Can't reproduce an exmaple from textbook no matter what, Adaptive Dynamic programming / Adaptive optimal Control
Hi everyone!
I am trying to reproduce an example from a textbook step by step, but I cannot get the same result, no matter what i try
The example is about value iteration / adaptive dynamic programming for a discrete-time LQR problem. The system is a 4-state linear system obtained by discretizing a continuous-time model with zero-order hold and sampling time (T_s = 0.01) s.
What the authors say is that they use value iteration and estimate the parameters of (P) online using batch least squares every 15 data points collected from the trajectory. Then they update the controller and continue iterating. According to the book, this converges to the correct Riccati solution. (Exmple is at page 41 of this book :
I tried to reproduce exactly the same procedure in MATLAB, using the same type of quadratic features and solving the least-squares problem every 15 samples, but when I do this I do not have enough independent features to solve the problem correctly. The regression matrix quickly becomes rank deficient or nearly singular because the trajectory converges and the states lose excitation.
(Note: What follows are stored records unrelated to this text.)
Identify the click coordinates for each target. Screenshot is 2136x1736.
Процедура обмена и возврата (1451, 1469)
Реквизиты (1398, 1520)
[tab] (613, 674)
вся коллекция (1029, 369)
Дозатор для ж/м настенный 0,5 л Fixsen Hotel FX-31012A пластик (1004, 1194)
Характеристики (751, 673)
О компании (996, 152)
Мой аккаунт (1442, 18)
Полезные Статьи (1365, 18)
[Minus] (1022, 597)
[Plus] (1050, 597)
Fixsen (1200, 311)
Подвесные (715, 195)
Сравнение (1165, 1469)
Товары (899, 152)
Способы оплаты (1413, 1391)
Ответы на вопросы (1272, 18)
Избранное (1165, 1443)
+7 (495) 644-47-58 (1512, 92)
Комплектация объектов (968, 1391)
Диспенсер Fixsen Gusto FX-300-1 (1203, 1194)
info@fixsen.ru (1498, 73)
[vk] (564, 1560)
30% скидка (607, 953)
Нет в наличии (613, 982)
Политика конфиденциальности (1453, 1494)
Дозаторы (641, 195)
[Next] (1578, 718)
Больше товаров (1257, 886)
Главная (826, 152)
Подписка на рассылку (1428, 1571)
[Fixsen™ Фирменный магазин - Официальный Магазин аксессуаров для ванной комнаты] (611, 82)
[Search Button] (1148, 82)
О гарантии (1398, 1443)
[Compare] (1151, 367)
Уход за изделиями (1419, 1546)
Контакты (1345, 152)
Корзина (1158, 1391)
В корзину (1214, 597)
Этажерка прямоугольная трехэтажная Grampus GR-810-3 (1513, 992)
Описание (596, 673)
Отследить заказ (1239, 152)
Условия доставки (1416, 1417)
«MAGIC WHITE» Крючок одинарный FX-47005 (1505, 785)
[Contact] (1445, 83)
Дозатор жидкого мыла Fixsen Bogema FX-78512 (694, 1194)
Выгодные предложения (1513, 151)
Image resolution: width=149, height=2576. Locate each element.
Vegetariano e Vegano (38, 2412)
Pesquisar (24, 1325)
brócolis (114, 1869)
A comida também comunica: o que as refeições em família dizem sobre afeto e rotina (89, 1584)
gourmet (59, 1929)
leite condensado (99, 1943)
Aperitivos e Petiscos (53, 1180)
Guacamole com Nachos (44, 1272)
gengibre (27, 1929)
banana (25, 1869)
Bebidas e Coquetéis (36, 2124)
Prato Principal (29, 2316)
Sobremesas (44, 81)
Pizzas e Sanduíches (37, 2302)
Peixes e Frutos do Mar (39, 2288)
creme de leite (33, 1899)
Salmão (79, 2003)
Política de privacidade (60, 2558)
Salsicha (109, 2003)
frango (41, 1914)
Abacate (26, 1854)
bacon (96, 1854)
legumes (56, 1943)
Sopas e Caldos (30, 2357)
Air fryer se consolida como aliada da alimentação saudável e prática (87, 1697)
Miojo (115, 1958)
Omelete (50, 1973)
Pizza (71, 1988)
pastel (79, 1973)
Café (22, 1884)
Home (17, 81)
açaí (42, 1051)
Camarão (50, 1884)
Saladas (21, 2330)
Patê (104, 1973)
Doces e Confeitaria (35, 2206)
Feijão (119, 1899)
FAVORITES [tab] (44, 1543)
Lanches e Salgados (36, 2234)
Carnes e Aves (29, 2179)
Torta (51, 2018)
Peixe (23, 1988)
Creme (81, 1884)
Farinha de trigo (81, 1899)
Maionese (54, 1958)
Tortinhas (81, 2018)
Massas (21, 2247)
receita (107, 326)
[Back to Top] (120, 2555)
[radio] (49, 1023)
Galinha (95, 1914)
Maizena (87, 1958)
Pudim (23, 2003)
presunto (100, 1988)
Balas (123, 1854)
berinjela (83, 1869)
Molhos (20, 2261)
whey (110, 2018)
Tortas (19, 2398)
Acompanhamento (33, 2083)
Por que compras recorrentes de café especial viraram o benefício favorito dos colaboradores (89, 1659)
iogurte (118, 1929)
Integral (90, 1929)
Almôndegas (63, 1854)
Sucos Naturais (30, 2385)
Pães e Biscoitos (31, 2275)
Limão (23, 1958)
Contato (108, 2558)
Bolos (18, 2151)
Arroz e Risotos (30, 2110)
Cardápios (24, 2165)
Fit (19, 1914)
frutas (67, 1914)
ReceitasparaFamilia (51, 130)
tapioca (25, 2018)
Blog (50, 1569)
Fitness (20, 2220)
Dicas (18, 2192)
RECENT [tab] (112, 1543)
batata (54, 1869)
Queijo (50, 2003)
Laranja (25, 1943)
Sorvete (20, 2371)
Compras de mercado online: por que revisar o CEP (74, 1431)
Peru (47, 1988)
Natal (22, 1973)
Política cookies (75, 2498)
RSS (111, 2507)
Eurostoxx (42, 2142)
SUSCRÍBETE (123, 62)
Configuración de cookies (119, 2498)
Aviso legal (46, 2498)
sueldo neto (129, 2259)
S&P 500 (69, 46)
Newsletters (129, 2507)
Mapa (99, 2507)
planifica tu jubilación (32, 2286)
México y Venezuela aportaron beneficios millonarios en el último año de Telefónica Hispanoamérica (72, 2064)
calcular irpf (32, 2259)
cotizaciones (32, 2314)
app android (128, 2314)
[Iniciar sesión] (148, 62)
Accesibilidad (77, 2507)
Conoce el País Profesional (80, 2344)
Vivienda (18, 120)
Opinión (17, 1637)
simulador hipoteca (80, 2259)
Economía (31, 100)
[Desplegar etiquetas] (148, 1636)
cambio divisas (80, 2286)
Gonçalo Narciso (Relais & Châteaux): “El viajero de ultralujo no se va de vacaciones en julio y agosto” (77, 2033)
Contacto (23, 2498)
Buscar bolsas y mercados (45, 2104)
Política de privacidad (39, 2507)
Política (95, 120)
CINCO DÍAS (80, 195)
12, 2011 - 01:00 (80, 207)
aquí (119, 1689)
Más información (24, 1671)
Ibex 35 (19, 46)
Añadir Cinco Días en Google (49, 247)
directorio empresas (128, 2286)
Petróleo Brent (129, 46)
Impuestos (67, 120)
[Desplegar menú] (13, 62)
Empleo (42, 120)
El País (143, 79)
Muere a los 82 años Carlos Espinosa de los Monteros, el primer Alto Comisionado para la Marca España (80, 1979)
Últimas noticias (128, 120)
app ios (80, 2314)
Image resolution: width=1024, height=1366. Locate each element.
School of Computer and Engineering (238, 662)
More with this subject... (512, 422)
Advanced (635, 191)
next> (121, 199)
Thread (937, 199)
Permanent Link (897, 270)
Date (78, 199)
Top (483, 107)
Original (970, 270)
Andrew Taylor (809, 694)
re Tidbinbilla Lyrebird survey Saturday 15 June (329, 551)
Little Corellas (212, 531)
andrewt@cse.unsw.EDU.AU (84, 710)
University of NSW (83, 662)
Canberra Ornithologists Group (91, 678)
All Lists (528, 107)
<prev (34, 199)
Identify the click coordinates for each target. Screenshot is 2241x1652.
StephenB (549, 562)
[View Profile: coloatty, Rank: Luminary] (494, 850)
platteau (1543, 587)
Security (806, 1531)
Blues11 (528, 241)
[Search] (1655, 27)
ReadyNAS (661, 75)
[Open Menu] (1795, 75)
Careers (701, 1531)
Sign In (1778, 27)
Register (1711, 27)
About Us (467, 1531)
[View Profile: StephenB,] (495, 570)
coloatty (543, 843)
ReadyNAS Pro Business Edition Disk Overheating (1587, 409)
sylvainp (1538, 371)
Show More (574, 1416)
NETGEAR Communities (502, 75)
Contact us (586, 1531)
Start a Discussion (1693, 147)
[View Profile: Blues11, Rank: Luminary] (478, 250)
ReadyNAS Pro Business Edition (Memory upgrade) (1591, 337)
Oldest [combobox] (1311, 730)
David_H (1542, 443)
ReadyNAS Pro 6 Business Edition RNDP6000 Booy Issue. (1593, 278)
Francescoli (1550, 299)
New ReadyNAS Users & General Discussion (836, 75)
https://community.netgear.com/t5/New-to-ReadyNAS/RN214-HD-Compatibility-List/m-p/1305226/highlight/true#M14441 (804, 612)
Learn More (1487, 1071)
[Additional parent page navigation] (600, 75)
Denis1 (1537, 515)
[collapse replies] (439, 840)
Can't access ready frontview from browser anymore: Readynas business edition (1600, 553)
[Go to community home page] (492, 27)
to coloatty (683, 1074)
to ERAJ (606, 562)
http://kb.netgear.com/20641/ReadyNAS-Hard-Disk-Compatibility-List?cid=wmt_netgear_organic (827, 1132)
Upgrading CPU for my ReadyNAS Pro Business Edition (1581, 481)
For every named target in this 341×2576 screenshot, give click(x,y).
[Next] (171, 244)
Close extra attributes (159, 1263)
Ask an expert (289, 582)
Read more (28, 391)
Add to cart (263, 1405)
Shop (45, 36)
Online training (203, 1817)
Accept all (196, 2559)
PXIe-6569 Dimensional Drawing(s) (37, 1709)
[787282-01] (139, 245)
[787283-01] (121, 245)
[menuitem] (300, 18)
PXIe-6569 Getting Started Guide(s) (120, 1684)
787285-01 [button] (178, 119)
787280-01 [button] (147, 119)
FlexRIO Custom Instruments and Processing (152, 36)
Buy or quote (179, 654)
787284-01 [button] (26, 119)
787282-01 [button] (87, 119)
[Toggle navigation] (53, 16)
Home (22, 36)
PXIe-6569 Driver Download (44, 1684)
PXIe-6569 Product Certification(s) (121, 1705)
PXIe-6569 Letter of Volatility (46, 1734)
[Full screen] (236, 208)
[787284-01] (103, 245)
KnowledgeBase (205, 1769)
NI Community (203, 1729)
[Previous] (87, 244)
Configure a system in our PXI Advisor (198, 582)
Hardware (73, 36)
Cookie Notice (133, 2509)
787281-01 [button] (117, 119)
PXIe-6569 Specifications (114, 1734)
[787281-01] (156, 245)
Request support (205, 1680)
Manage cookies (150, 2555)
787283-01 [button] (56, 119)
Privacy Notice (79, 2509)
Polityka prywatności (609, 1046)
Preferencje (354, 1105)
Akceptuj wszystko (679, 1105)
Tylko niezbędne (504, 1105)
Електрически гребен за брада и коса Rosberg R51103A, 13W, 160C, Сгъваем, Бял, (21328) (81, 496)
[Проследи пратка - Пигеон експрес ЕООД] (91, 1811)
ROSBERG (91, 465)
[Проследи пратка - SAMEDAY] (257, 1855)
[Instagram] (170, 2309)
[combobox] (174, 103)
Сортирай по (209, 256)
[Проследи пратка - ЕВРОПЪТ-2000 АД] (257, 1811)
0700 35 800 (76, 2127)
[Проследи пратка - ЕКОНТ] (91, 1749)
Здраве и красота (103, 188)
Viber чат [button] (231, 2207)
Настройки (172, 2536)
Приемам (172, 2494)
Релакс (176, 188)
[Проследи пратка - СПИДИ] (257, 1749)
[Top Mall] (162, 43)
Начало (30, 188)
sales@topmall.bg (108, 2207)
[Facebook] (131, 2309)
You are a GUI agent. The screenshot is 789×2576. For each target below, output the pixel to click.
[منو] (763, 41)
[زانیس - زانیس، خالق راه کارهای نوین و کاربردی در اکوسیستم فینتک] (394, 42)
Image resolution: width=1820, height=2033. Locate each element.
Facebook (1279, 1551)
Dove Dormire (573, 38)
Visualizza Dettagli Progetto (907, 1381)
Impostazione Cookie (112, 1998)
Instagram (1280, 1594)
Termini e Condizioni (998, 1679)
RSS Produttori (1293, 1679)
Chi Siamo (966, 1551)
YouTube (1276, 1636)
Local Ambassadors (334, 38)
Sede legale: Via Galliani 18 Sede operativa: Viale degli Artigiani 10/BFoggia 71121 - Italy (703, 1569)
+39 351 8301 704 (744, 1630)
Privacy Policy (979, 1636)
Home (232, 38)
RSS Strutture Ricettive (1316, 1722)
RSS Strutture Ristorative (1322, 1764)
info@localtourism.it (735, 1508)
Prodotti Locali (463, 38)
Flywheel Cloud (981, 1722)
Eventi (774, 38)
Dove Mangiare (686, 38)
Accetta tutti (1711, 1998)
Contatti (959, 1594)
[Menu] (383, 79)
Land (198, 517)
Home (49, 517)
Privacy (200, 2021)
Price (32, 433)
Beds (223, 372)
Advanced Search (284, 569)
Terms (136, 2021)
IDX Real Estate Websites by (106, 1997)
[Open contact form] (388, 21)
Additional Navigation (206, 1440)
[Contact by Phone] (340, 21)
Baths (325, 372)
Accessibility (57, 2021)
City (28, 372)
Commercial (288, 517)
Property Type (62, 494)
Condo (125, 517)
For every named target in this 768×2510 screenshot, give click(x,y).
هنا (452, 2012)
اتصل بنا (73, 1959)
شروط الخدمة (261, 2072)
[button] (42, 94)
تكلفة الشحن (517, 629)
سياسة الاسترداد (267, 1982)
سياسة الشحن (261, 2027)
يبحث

If I artificially collect much more data, or use many random resets of the initial condition, or generate many trajectories, then the estimation starts working much better and the learned (P) gets close to the true solution. But the book explicitly seems to suggest that the method works just by updating every 15 points along the trajectory.
And this is my code: https://pastebin.com/YkpUiNYj
These are the result from the book :
And these are mine:
i tried longer simulation time, different initial position, checking for rank but nothing seems to came close to their solution.
Has anyone worked with this before?? Thank a lot for your help!